===== Text passage
Lifetime and generic in plain English

Hello Quinedot,

Thank you very much for your responses ! It helped me a lot.

You point out an interesting point : usually (as far as I've noticed), we talk about the lexical scope (of a variable). When I talk about "scope" with students, they immediately think "lexical."

Please note that this may be a French particularity.

Thus, in order to avoid misunderstanding, it is best to use this term to refer to a lexical scope only (because we can think of other types of scopes, of course), and to always use it in conjunction with the adjective "lexical."

But lifetimes haven't been restricted to lexical scopes since 2018.

Yes, we agree. The term "lexical scope" applies to a variable, while the "lifetime" applies to a value. And it is true that a value may very well outlive a variable that temporarily identifies it. That's typically the case, in C programming, when (from within a function) you return a pointer to a memory allocation buffer. The value (the content of the buffer) still exists outside of the function, while the (local) variable within the function that referred to the buffer vanished.
==========
= Problems =
(1) Rewrite the passage of the forum reply on lifetimes and lexical scope that opens with the words containing "Lifetime and generic" and closes with "scopes since 2018.", putting "colleagues" in place of "students".
(2) Write the next part of the forum reply on lifetimes and lexical scope, picking up after its final sentence.
===== Recorded data
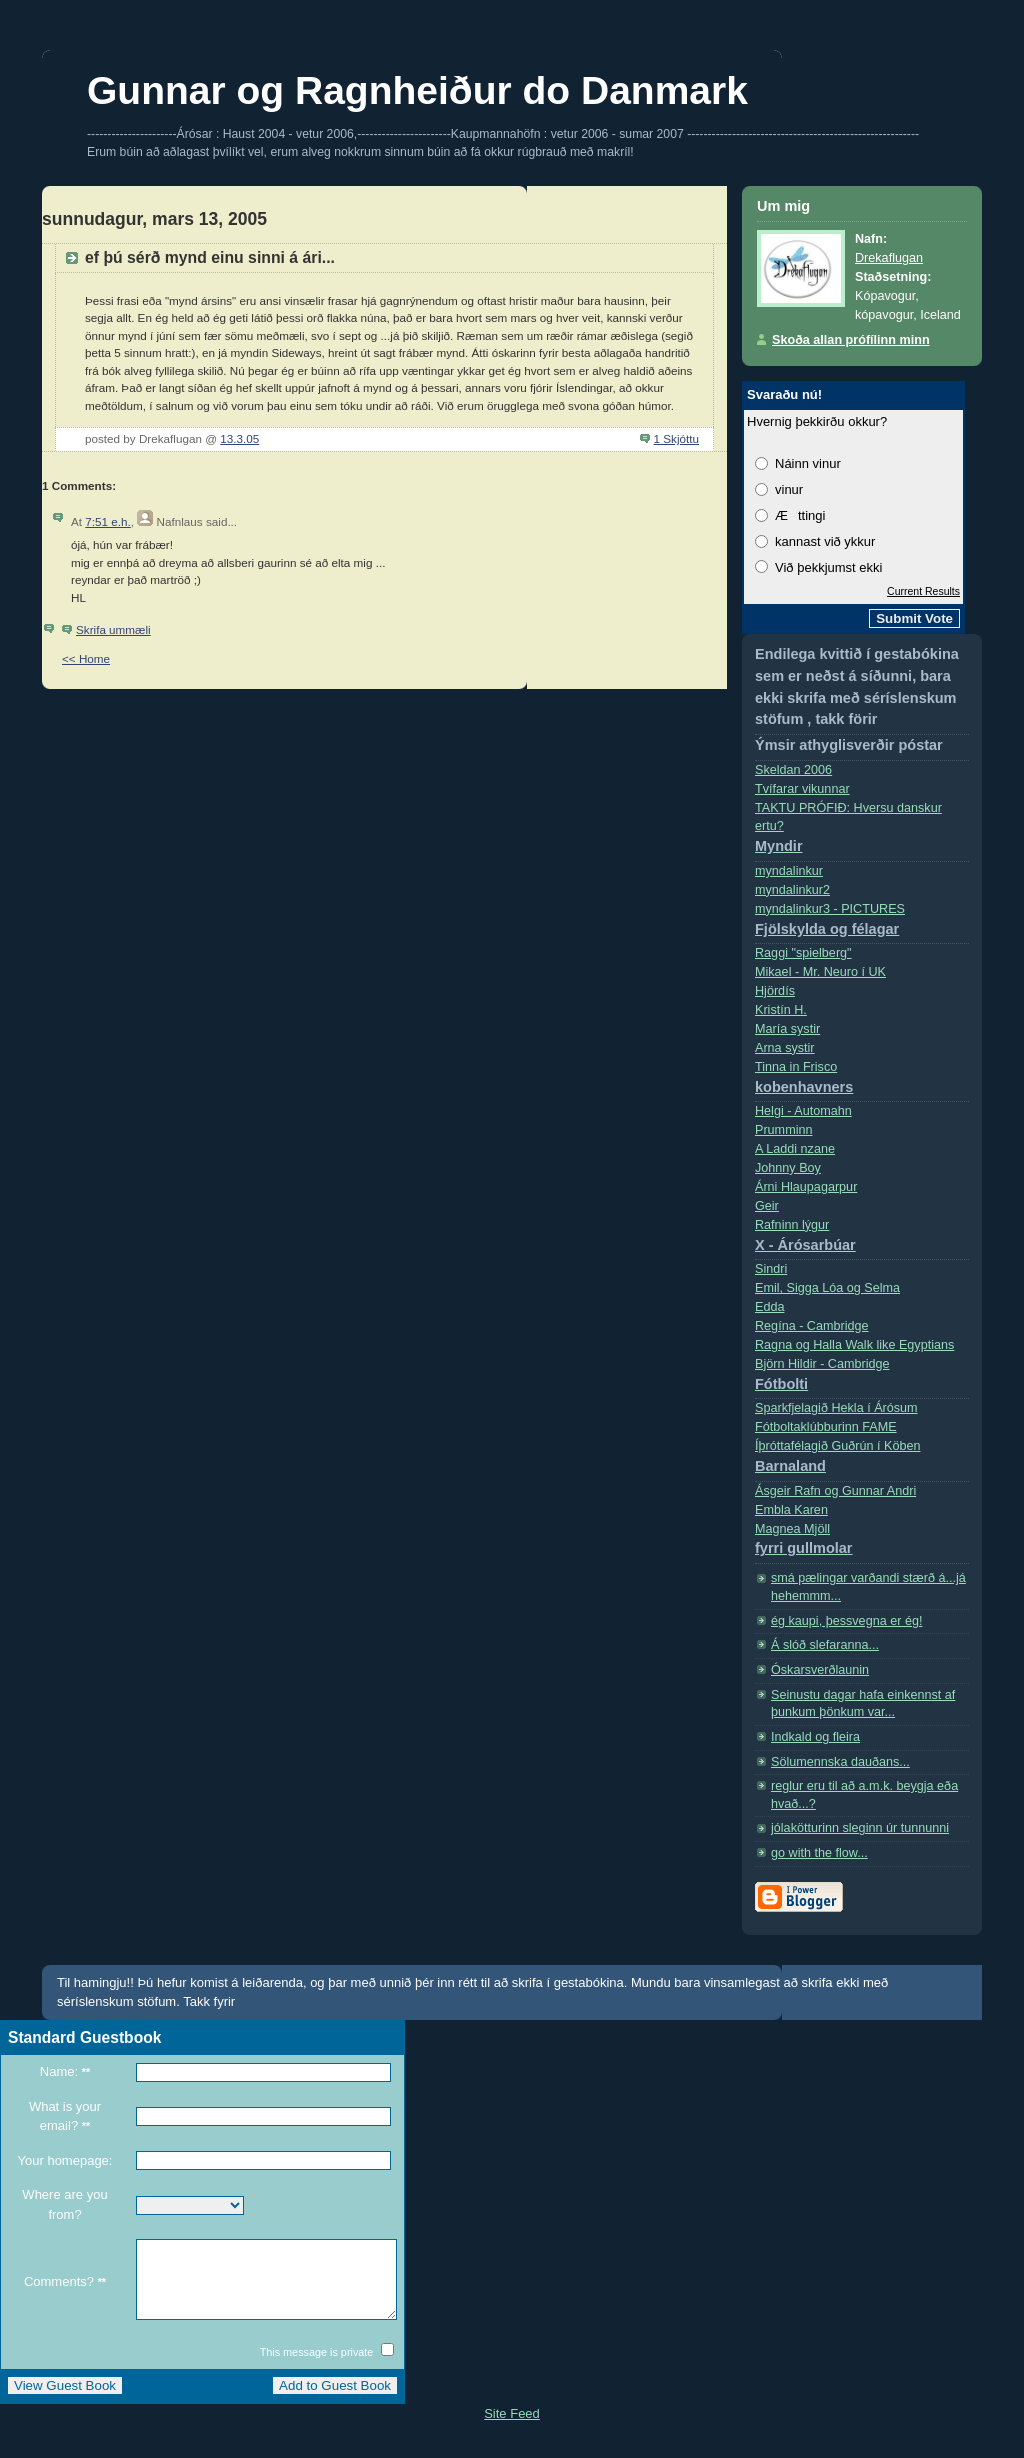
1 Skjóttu (676, 438)
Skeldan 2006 (793, 770)
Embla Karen (791, 1510)
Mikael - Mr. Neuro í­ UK (820, 972)
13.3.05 (239, 438)
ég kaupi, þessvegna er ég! (846, 1621)
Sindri (771, 1269)
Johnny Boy (788, 1168)
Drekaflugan (889, 258)
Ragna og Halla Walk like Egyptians (854, 1345)
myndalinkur (789, 871)
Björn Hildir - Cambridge (862, 1378)
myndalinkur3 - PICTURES (862, 923)
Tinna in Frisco (862, 1081)
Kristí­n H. (781, 1010)
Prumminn (783, 1130)
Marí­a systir (787, 1029)
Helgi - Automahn (803, 1111)
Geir (767, 1206)
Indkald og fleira (815, 1737)
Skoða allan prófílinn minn (851, 340)
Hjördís (775, 991)
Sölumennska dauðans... (840, 1762)
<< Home (86, 658)
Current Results (923, 591)
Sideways (296, 352)
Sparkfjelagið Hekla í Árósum (836, 1408)
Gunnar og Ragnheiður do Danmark (417, 90)
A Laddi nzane (795, 1149)
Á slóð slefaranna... (825, 1645)
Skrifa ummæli (113, 629)
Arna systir (785, 1048)
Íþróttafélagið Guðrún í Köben (862, 1460)
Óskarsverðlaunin (820, 1670)
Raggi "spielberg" (803, 953)
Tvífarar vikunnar (802, 789)
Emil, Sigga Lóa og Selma (827, 1288)
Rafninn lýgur (862, 1239)
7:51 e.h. (108, 521)
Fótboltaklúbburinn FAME (826, 1427)
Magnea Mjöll (862, 1543)
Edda (769, 1307)
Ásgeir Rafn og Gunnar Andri (835, 1491)
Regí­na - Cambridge (812, 1326)
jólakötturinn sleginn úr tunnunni (860, 1828)
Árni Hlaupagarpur (806, 1187)
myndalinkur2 (792, 890)
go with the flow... (819, 1853)
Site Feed (512, 2428)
==========
= Responses for each task =
(1)
Lifetime and generic in plain English

Hello Quinedot,

Thank you very much for your responses ! It helped me a lot.

You point out an interesting point : usually (as far as I've noticed), we talk about the lexical scope (of a variable). When I talk about "scope" with colleagues, they immediately think "lexical."

Please note that this may be a French particularity.

Thus, in order to avoid misunderstanding, it is best to use this term to refer to a lexical scope only (because we can think of other types of scopes, of course), and to always use it in conjunction with the adjective "lexical."

But lifetimes haven't been restricted to lexical scopes since 2018.

(2)
The liveness of a borrower cannot outlive the borrow lifetime. I.e., the borrower must not be used (or usable) outside of the borrow lifetime. But that liveness region might not correspond to a lexical / drop scope.

Given the definition "We say that a variable is live (alive ?) if the current value that it holds may be used later" : that seems perfectly logic.

Is the concept of "liveness" used within a C compiler ?

I mean : in C programming, you can (by mistake) use a variable, while the value it "held" (I used the past) is not usable anymore. The C compiler does not check whether or not it is fine to use the value held by a variable. How could the C compiler could find out that a value is not usable anymore, anyway ? It seems impossible.

The scope of a &T or &mut T variable never really matters. The scope of a struct containing such a borrower can matter, if it has a destructor -- because that destructor will run at the end of the scope.

That's clear.

The scope of borrowed -- the T variable you're creating a &T to -- is an upper limit on the borrow lifetime.

That's clear.

Rust does have "raw pointers" in addition to references.

I haven't seen "raw pointers" yet. I imagine that "raw pointers" are necessary, in other things, to interface with C binaries. But one step at a time. I'll see that later.

Thank again !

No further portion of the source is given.